--- Begin ---

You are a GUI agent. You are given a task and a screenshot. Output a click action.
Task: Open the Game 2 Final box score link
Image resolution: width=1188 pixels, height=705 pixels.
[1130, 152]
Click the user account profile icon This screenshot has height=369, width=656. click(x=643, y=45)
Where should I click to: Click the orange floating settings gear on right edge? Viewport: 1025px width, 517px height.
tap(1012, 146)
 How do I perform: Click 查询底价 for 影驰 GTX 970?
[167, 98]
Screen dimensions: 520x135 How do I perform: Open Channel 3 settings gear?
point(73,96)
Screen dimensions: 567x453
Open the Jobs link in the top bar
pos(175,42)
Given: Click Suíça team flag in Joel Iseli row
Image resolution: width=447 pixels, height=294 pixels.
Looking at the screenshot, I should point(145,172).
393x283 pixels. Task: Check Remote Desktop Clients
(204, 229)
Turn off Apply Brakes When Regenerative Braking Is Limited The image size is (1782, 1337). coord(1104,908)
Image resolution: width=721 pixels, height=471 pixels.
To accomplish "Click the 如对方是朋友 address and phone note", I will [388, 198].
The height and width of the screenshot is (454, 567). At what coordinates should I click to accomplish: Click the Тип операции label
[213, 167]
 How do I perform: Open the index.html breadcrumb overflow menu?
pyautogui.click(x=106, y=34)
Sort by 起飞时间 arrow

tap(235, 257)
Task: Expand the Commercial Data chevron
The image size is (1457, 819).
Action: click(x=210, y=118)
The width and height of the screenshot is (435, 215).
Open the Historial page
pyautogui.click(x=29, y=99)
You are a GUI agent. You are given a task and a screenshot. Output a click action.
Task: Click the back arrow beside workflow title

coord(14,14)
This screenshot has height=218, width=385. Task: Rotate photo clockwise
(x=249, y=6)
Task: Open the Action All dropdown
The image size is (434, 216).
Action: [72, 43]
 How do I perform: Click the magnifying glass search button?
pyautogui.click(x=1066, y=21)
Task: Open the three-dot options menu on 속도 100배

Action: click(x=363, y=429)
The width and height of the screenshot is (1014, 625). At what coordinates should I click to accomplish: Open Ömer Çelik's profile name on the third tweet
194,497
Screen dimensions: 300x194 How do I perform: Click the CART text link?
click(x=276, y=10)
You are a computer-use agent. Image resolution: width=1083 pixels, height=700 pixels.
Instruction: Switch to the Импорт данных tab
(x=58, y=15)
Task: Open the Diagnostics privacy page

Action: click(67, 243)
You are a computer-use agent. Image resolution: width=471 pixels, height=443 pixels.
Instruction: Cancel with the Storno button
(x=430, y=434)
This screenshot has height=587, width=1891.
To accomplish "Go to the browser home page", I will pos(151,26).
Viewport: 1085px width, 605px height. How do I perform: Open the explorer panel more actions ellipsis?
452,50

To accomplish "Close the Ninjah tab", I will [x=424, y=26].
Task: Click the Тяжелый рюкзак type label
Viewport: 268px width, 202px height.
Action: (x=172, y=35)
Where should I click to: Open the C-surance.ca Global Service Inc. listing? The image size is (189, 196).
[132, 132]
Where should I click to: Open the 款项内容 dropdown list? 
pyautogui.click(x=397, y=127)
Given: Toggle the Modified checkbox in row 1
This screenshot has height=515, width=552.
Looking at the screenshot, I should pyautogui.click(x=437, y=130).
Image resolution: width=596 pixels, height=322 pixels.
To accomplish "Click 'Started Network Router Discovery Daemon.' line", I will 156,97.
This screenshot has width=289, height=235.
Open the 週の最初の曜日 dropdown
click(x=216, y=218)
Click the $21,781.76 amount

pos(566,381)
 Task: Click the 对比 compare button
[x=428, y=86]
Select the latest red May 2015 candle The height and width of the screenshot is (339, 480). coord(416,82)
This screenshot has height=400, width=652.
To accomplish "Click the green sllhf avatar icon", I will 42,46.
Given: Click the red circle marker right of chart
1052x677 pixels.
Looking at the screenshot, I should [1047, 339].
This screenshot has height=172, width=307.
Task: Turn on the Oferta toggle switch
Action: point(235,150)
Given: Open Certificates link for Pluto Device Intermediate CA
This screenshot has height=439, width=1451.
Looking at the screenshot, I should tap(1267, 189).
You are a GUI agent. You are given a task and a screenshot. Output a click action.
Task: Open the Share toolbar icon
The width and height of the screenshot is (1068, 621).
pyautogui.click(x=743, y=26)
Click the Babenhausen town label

--- End ---

* Exercise aim
Turn the lines above, from the first one through the line containing "pos(175,42)", into a numbered list, and leave out any blank lines.

* Answer to the task
1. You are a GUI agent. You are given a task and a screenshot. Output a click action.
2. Task: Open the Game 2 Final box score link
3. Image resolution: width=1188 pixels, height=705 pixels.
4. [1130, 152]
5. Click the user account profile icon This screenshot has height=369, width=656. click(x=643, y=45)
6. Where should I click to: Click the orange floating settings gear on right edge? Viewport: 1025px width, 517px height.
7. tap(1012, 146)
8.  How do I perform: Click 查询底价 for 影驰 GTX 970?
9. [167, 98]
10. Screen dimensions: 520x135 How do I perform: Open Channel 3 settings gear?
11. point(73,96)
12. Screen dimensions: 567x453
13. Open the Jobs link in the top bar
14. pos(175,42)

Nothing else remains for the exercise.